Exercise set =
A: According to the text about photographer Amber Flowers, what is the name of the studio she owns?
B: Say whether each statement agrees with the text about photographer Amber Flowers. Answer yes or no and quote the words of the text that decide it.
(i) Amber Flowers was born in Elizabethtown, Kentucky.
(ii) She has been developing her own website, with some outside help.
(iii) She no longer works part time.
C: Continue the text about photographer Amber Flowers from its last sentence.

(Text begins)

Born in 1984 in Glasgow, Kentucky, Amber grew up in Elizabethtown, Kentucky and as an adult returned to Glasgow. Her current home is in Nobob, Kentucky in Barren County. She hopes to eventually move to the Elizabethtown area and one day maybe California or somewhere warmer with plenty of hiking and oceanic swimming opportunities.

Ms. Flowers owns Soul Gaze Photography Studio and describes her work as: "Artistic portraiture and landscapes in a wide assortment of specialties." “I mostly focus on photography, but also provide writing via poetry and content copywriting and also graphic design work such as website graphics, social media designs and other such creative endeavors. I am plagued by the need to always be creating in some form. It's like an invisible thread encouraging me to leave a legacy behind in my own unique way. This could be why I've been learning CSS and HTML and developing my SmugMug hosted website myself (with some help from Dgrin). My website constantly evolves as my knowledge grows just as with all forms of my art."

"The beauty of creativity is the ability to migrate from one form of art to another so that you are never bored. Even my editing workflow has evolved to include better technology and more advanced skills and ways to define my personal style”, stated Amber. “Occasionally, I'll decide upon a personal project with a purpose. Primarily my photography is a randomization that culminates from my travels and adventures which will be detailed via my new personal blog starting this year. The link is on my website. I've been slowly gathering photos and landmarks of all the places that have had sentimental importance to me and that I think would be of significant interest to others. Most of this new work is still awaiting editing. I have a bad habit of forgetting my personal work in favor of client sessions despite still working part time. I am starting to try to better organize my time to enable me to share more of my personal work."

Amber Flowers said that despite being varied in her interests, photography has remained her focus. She does not feel that she has reached the professional level where each image is perfect according to photographic standards and expectations, but she does leave a part of her soul in her work. She said, “I have my own style that is always evolving like the intricate changing flavor of a vintage wine. In that sense, I am still not fully ready, but I believe that in reality there is no true expert or professional of any craft. When I find a unique location to photograph and capture the shot how I envisioned it or occasionally capture the 'lucky' shot I wasn't even planning, I tend to jump as excitedly as a school child. My true intention is to document the world through my eyes. I've enjoyed photography, but not with such true interest as when I discovered my capabilities with infrared. It became the window into my dreamscape. I started to see the world in infrared even without my camera present - which is a rare occurrence for I carry my gear with me everywhere”.

(Text ends)
(Recorded data begins)

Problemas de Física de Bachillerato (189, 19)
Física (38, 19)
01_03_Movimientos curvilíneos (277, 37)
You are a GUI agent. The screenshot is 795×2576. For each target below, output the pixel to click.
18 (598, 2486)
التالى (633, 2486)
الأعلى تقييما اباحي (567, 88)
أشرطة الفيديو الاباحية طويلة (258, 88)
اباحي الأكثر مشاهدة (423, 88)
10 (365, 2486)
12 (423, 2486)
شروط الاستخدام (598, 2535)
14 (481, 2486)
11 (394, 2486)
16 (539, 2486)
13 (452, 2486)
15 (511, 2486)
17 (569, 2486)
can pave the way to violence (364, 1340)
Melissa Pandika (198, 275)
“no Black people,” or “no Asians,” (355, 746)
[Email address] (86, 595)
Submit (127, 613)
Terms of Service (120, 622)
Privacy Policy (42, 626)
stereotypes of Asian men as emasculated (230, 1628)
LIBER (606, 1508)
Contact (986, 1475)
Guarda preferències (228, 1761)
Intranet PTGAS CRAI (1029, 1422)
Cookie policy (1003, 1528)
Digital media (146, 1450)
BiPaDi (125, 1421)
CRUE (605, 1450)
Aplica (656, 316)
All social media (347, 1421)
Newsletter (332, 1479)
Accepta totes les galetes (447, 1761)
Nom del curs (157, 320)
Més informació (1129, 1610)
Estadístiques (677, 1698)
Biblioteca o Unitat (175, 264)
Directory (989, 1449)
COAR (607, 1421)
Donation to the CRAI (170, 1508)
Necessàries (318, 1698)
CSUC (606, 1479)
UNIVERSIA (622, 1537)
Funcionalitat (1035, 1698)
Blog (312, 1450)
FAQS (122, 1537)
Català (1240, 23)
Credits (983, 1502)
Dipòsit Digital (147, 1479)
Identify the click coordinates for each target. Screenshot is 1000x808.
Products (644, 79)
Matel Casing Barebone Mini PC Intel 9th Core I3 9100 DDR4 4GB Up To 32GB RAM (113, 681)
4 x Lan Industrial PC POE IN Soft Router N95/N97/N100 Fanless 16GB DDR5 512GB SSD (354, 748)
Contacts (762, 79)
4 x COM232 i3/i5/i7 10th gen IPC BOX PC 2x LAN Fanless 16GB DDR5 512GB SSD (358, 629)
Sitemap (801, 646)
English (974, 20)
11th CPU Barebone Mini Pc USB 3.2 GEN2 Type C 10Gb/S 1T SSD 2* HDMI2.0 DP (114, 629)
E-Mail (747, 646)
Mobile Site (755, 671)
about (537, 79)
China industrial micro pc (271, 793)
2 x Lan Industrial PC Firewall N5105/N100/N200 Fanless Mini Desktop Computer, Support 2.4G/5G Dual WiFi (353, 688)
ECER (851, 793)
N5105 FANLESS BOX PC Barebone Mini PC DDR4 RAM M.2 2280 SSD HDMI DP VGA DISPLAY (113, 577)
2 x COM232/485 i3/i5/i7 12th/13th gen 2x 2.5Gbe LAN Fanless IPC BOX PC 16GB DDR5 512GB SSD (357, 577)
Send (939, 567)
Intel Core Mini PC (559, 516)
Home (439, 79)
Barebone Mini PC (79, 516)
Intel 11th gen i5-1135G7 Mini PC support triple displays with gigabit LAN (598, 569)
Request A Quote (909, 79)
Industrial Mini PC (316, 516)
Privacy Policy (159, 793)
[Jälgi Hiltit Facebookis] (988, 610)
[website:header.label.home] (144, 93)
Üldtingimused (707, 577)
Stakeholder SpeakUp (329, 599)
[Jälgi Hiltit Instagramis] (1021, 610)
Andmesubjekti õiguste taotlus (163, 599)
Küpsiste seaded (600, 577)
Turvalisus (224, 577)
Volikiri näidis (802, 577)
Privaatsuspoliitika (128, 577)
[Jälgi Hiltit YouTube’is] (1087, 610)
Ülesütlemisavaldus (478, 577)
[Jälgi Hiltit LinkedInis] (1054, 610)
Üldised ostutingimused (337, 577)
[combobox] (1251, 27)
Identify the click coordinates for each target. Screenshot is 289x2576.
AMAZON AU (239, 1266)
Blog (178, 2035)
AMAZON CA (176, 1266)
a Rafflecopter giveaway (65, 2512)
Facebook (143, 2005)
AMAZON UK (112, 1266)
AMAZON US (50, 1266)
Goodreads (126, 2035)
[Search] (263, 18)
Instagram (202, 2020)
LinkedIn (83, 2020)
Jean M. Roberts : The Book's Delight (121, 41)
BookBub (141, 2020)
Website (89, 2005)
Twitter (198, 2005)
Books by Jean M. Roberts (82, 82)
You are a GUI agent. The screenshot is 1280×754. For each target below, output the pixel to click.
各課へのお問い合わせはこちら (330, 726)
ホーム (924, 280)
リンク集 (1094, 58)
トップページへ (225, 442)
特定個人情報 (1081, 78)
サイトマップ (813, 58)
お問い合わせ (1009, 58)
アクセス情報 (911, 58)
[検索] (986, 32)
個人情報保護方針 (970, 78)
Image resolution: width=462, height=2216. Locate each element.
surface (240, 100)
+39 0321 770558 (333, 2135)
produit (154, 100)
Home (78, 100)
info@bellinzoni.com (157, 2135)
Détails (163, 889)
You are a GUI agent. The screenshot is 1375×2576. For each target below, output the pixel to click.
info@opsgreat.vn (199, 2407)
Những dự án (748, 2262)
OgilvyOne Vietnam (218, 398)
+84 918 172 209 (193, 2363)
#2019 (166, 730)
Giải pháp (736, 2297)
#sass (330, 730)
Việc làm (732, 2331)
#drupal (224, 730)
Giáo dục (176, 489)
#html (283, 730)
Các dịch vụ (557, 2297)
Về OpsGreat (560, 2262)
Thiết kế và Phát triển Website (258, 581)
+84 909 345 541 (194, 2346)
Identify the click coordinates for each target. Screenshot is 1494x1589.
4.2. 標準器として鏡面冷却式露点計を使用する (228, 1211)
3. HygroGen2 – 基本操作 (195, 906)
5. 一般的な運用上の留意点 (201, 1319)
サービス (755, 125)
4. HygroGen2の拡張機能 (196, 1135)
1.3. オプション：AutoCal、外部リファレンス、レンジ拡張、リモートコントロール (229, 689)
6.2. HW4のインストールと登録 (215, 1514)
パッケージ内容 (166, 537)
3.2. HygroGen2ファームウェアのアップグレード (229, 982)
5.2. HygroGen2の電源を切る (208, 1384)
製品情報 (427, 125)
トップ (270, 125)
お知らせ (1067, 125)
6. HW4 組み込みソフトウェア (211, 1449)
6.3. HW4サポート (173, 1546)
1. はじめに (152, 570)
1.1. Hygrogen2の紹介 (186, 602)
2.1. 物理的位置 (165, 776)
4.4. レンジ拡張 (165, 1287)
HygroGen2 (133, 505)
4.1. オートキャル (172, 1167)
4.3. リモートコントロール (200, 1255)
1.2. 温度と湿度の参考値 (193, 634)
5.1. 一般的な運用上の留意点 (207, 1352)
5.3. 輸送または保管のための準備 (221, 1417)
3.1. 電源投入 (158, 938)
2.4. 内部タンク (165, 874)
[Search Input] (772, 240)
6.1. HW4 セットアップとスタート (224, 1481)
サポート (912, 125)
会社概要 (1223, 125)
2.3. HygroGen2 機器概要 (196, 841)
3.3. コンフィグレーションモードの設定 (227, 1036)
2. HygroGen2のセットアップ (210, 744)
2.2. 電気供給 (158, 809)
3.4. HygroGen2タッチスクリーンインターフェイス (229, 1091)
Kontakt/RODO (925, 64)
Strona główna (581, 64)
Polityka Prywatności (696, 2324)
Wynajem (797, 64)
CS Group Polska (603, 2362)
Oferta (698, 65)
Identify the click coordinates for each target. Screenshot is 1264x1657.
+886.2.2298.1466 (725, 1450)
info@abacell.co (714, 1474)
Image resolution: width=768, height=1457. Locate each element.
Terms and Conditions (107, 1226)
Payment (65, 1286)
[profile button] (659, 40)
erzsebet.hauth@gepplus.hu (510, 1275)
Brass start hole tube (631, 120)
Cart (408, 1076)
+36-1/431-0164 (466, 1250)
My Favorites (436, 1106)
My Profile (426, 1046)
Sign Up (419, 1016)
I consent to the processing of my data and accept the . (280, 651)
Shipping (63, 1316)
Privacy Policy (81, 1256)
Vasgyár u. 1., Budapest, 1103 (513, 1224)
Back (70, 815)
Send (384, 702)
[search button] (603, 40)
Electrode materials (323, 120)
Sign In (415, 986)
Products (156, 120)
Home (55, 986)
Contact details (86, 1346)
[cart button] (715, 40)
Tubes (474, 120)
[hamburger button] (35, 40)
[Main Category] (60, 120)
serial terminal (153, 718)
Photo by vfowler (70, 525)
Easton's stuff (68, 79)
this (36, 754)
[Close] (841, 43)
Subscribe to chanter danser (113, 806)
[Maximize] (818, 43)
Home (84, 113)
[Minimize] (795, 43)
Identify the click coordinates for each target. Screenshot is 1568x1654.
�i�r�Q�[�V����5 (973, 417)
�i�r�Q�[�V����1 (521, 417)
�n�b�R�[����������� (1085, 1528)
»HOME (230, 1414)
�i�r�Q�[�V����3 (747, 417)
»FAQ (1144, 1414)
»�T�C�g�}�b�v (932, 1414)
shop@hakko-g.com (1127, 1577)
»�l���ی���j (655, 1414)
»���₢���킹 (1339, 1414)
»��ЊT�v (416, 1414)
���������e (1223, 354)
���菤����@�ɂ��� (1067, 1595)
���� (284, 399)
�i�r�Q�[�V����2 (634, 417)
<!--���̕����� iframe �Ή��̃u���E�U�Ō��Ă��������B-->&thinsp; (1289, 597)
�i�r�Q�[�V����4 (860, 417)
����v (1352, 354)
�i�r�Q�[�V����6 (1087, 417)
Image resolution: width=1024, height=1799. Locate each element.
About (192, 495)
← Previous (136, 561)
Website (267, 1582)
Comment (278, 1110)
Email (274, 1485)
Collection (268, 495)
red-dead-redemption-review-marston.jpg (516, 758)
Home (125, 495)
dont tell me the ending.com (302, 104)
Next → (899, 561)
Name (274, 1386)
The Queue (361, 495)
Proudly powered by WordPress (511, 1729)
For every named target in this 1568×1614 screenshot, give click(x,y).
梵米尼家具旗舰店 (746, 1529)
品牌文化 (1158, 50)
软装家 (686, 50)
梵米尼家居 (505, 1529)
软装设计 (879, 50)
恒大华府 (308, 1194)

(Recorded data ends)

Task results =
A: Soul Gaze Photography Studio

B:
(i) No: "Born in 1984 in Glasgow, Kentucky"
(ii) Yes: "developing my SmugMug hosted website myself (with some help from Dgrin)"
(iii) No: "despite still working part time"

C:
Ms. Flowers does not currently have a separate studio space, saying, “Currently, I utilize my home office for editing, writing and business needs such as client consultations and tutoring. It is small, but well lit and decorated very eccentrically with things that have meaning and inspiration. I plan to redesign my entire office to be more accommodating to clients, while still maintaining an eclectic atmosphere. I do most of my photo editing and writing while my children are at school and late at night when all is quiet. I tend to sacrifice sleep because I prefer the solitude when creating. I guess you can blame my ADHD! I would feel so blessed to have an investor to make that dream a reality, but for now I am saving towards that goal. I love being an on-location photographer, but I have so many studio requests that I know income would greatly increase in comparison. While that aspect is ideal and it would be lovely to ignore the weather and control my lighting, there will always be something so magical and divinely real about capturing humanity in its true form. I'd never stop being an on-location photographer for I love the freedom of exploring our world for exactly the background I, or those I photograph, desire whether it be urban or nature themed”.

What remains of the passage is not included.